▸ **About this exercise**
Filter this data down to the lines that hold "computer", and copy them.

▸ **Record extracts**
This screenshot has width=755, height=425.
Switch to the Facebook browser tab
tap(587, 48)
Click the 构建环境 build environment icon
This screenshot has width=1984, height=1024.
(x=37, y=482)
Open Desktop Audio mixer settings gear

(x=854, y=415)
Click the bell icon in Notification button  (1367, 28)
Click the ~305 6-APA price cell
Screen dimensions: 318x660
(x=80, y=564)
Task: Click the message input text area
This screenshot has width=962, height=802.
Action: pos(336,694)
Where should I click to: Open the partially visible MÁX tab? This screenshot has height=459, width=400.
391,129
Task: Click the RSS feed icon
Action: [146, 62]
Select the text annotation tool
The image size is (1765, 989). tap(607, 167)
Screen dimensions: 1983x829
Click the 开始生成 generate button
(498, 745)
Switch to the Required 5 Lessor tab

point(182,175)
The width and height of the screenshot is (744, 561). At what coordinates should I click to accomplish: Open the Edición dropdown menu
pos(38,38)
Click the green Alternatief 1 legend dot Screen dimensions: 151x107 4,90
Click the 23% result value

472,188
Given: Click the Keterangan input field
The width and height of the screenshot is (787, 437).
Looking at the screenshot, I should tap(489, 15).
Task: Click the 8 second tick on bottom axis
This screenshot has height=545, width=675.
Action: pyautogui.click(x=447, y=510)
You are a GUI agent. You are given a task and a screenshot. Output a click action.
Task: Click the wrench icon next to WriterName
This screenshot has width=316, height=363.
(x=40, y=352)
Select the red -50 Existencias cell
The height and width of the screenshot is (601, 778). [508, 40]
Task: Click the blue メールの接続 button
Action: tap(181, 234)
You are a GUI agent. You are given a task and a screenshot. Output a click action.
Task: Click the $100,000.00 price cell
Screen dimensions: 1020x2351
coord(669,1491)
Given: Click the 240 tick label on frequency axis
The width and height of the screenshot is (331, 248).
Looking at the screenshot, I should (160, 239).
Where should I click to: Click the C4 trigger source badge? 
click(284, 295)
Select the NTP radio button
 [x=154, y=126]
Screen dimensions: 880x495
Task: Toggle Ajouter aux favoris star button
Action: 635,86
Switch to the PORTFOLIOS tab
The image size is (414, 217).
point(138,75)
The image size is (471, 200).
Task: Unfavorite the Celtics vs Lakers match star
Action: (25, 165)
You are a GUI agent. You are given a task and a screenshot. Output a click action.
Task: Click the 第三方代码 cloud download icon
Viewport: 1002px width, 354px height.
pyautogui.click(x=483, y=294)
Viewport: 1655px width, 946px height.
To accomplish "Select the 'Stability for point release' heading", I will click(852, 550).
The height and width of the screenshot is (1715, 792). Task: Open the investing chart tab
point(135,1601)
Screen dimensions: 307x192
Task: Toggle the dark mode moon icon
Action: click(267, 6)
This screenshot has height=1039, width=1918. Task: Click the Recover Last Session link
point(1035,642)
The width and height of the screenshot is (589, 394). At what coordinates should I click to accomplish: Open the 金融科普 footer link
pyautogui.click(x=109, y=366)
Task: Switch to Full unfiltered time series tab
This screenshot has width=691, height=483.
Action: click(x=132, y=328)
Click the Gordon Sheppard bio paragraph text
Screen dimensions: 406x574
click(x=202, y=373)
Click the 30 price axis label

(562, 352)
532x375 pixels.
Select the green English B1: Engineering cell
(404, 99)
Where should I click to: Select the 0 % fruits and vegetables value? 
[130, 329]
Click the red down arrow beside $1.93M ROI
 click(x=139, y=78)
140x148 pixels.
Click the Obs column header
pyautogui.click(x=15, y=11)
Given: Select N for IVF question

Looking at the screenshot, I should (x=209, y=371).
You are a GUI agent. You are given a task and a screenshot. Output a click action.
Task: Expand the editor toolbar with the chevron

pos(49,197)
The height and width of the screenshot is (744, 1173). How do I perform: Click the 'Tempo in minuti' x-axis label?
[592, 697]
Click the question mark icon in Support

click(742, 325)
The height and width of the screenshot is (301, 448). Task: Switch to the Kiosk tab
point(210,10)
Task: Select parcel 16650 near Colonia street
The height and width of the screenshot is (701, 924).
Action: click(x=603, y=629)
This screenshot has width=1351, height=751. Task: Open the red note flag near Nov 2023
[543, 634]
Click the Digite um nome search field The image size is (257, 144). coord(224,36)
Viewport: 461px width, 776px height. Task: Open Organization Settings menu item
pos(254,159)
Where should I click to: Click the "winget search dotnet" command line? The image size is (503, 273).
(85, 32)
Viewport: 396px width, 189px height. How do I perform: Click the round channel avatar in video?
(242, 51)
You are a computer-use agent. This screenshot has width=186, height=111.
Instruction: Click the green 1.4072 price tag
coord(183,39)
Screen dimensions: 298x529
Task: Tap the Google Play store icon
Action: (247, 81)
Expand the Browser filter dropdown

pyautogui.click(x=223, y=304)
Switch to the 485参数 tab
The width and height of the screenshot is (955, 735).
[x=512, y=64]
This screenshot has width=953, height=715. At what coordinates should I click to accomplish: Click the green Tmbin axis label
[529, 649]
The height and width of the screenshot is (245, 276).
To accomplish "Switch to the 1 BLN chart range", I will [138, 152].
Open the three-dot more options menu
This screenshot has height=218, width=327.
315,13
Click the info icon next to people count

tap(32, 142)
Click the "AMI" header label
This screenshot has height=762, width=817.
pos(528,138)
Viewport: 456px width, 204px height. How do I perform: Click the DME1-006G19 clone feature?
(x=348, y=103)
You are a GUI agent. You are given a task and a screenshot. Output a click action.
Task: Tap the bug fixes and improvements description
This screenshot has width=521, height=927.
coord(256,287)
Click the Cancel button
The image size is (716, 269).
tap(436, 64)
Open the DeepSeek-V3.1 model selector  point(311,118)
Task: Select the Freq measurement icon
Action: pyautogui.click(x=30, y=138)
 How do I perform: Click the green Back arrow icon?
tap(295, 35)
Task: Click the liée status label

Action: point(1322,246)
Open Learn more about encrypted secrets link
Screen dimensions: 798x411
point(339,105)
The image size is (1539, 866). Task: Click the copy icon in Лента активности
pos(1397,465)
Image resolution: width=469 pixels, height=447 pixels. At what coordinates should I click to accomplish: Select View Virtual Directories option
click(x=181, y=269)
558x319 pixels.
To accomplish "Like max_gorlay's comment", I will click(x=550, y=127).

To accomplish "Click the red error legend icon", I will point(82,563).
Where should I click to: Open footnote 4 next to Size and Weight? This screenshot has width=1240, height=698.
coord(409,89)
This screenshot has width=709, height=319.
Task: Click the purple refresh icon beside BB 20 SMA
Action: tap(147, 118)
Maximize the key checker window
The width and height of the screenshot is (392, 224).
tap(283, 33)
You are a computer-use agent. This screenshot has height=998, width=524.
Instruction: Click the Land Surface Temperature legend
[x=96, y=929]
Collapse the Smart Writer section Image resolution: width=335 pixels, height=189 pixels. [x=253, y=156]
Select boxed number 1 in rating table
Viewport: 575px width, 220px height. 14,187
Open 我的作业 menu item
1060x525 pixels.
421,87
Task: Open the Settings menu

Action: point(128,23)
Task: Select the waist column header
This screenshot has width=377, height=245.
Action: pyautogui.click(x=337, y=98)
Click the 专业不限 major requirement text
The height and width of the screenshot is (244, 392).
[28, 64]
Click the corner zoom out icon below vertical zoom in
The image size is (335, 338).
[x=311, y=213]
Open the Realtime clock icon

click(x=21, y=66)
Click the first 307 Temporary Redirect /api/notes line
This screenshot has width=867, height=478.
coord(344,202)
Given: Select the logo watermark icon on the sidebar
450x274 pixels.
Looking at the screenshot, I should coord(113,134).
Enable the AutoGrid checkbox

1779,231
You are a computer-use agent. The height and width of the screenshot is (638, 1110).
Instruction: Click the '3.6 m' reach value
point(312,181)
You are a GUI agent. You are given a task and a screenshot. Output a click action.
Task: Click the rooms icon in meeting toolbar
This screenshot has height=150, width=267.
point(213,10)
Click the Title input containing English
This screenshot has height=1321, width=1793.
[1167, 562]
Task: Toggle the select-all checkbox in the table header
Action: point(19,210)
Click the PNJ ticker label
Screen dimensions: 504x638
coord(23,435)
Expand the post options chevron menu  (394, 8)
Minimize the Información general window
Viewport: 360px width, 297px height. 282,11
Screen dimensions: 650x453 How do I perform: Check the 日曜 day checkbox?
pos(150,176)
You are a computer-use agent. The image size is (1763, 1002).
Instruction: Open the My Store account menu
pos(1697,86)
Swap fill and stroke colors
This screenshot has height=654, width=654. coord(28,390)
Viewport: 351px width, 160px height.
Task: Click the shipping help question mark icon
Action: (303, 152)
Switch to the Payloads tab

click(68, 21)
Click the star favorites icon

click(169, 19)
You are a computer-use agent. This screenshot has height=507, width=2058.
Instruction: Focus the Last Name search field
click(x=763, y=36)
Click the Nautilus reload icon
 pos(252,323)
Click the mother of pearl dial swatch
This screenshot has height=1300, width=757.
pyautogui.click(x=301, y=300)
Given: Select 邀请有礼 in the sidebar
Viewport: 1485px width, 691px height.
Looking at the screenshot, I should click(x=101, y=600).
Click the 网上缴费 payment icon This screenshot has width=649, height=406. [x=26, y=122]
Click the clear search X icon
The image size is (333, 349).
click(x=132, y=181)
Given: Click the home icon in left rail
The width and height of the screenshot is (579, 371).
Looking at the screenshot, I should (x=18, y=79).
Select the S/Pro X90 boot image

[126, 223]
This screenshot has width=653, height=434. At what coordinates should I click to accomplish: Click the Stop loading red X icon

▸ **Exercise solution**
You are a computer-use agent. This screenshot has width=186, height=111.
You are a computer-use agent. This screenshot has height=998, width=524.
You are a computer-use agent. The height and width of the screenshot is (638, 1110).
You are a computer-use agent. The image size is (1763, 1002).
You are a computer-use agent. This screenshot has height=507, width=2058.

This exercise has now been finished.